青岩道:“恐怕四公子误会了,我家殿下如今不过十二三岁年纪,哪里就有四公子所说那般老谋深算?周姑娘被救一事,背后其实另有隐情,殿下亦不过恰逢其会,之所以愿伸出援手,一则顾念当初姑娘还是殿下长嫂时,诸般照拂之恩,二则……”

他顿了顿,道:“若是小人说,殿下别无所图,恐怕四公子也未必肯信吧。”

周祯目光落在青岩脸上,没说话。

青岩见他似乎心中还有疑虑,倒是忽然想起那日闻楚的话,抿了抿唇道:“四公子可是觉得,这世上人做什么事,都一定是别有所图的?”

周祯反问:“难道不是吗?”

青岩也觉得的确是。

只是青岩当然不可能替闻楚承认,他很明白,如周祯这种人,就算面上表现的再亲和贴地气,心里也定是端着、且有几分自命清高的,若说实话虽然真诚,但太过流俗未免为他所不齿。

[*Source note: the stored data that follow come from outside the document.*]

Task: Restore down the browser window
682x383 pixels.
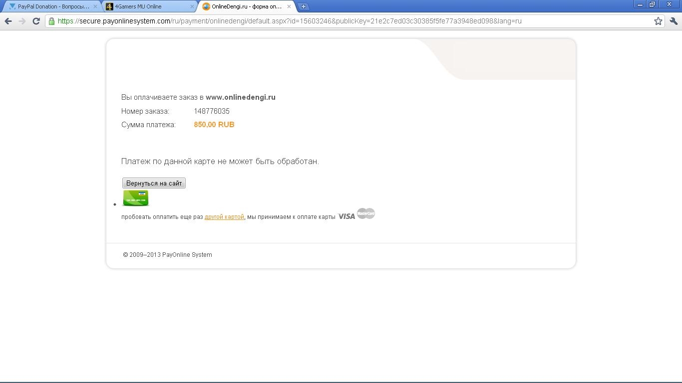Action: pos(652,4)
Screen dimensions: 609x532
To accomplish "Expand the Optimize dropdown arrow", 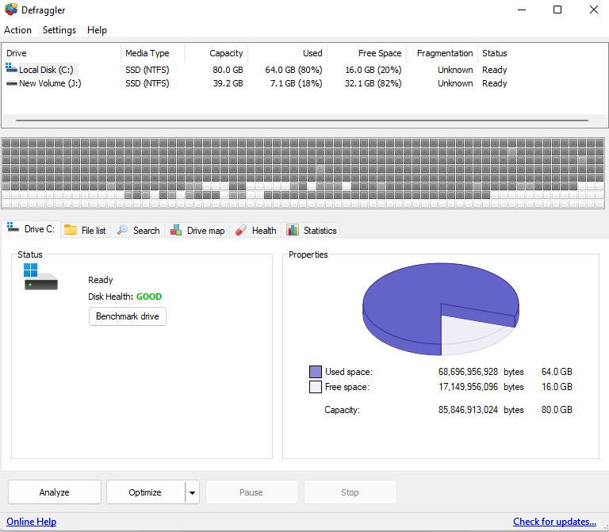I will point(192,492).
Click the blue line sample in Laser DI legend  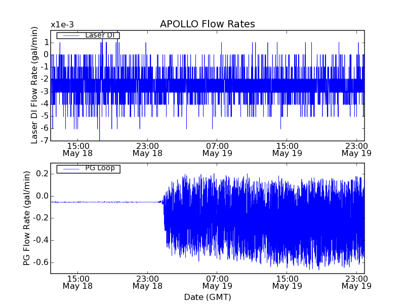[68, 35]
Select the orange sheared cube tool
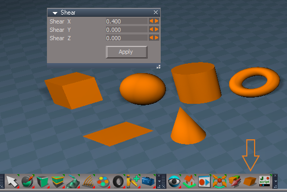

于是青岩敛了笑意,沉默片刻,道:“士之所求,何足止利?”

周祯闻言怔然,半晌才道:“好一个士之所求,何足止利……即便不为小殿下,只是在下想和尊驾交个朋友,尊驾难道也不肯将名讳相告吗?"

“在下表字子吉……”

青岩听他竟然连字也报上来了,瞧这架势,恐怕把他当作了什么闻楚在宫外结交的才俊,心里倒是觉得很有些可笑,也不知周祯得知他真实身份后,要作何感想。